Written request 1:
Retype the eigenvalue post from "Eigenvalues and the Spectral" up to and including "when $A^\top=A$ .", character for character.
Written request 2:
Which expressions set between dollar signs appear in the eigenvalue post's sentence that defines an eigenvalue? List every one.

— Begin Text shown —

Eigenvalues and the Spectral Theorem

A symmetric matrix is the finite-dimensional model of a self-adjoint operator, and it decomposes into orthogonal axes along which it acts by pure scaling. The scalings are the eigenvalues and the axes the eigenvectors, and the spectral theorem says they always exist and span the space. This is the fact behind principal component analysis, where the axes are the directions of greatest variance, and behind the Gaussian covariance, where the same decomposition factors the covariance matrix. This post proves it from the compactness of the sphere, the finite-dimensional shadow of the spectral theorem for compact operators [1], [2]. Vectors live in $\R^n$ with inner product $\ip xy=x^\top y$ , and a matrix $A$ is symmetric when $A^\top=A$ .

#Eigenvalues and symmetry

Definition1

A scalar $\lambda$ is an eigenvalue of $A$ with eigenvector $x\neq 0$ when $Ax=\lambda x$ .

— End Text shown —
— Begin Given information —

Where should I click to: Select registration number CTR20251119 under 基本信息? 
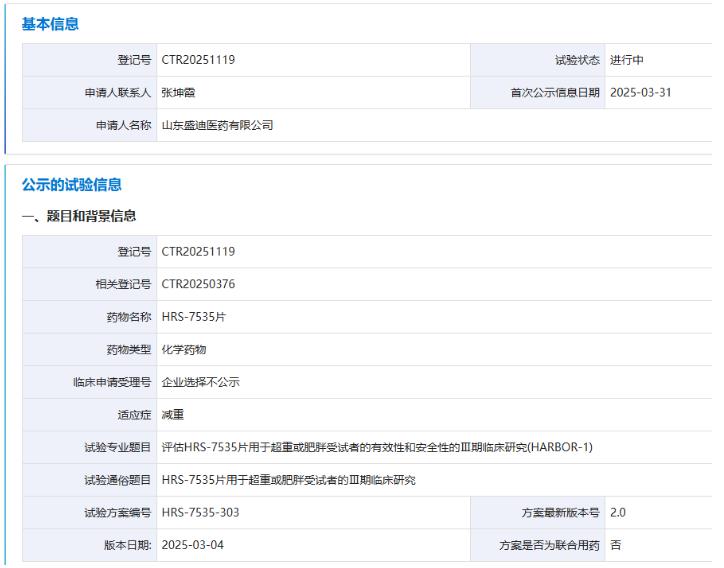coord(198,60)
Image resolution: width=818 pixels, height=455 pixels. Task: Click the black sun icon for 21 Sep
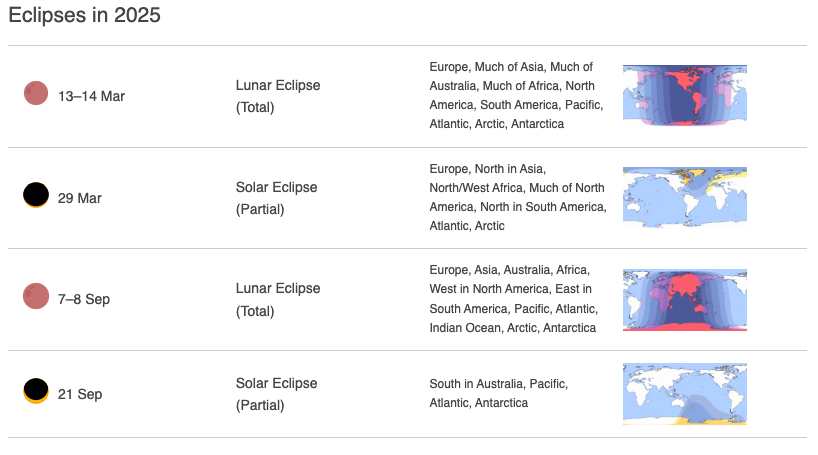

— End Given information —

Worked solution 1:
Eigenvalues and the Spectral Theorem

A symmetric matrix is the finite-dimensional model of a self-adjoint operator, and it decomposes into orthogonal axes along which it acts by pure scaling. The scalings are the eigenvalues and the axes the eigenvectors, and the spectral theorem says they always exist and span the space. This is the fact behind principal component analysis, where the axes are the directions of greatest variance, and behind the Gaussian covariance, where the same decomposition factors the covariance matrix. This post proves it from the compactness of the sphere, the finite-dimensional shadow of the spectral theorem for compact operators [1], [2]. Vectors live in $\R^n$ with inner product $\ip xy=x^\top y$ , and a matrix $A$ is symmetric when $A^\top=A$ .

Worked solution 2:
- $\lambda$
- $A$
- $x\neq 0$
- $Ax=\lambda x$